• WORK TO BE COMPLETED: Could you gather every line of the records below that contains the string "height", copying each one in full?

>>>

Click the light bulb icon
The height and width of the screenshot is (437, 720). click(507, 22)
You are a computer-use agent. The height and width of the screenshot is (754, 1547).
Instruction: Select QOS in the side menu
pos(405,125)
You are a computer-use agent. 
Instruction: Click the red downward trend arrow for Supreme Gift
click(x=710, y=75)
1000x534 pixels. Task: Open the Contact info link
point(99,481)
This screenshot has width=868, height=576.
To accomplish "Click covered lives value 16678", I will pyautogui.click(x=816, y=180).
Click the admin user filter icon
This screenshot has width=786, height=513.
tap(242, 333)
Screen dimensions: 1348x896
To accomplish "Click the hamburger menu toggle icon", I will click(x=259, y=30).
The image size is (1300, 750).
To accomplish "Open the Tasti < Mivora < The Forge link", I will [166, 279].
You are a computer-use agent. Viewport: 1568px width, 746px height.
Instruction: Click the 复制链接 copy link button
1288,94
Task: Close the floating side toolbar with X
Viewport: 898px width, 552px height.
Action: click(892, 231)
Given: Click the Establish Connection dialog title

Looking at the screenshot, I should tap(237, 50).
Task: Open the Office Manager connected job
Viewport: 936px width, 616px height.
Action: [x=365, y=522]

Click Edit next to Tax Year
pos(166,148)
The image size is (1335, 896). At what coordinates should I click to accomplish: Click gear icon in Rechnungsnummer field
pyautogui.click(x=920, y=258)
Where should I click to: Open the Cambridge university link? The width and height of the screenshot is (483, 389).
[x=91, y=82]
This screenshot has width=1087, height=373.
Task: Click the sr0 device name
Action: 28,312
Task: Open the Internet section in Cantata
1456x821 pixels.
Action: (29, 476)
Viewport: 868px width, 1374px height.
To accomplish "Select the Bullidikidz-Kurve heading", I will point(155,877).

<<<

• COMPLETED EXERCISE:
The height and width of the screenshot is (437, 720). click(507, 22)
You are a computer-use agent. The height and width of the screenshot is (754, 1547).
This screenshot has width=868, height=576.
This screenshot has width=786, height=513.
You are a computer-use agent. Viewport: 1568px width, 746px height.
Viewport: 898px width, 552px height.
Viewport: 936px width, 616px height.
Where should I click to: Open the Cambridge university link? The width and height of the screenshot is (483, 389).
This screenshot has width=1087, height=373.
Viewport: 868px width, 1374px height.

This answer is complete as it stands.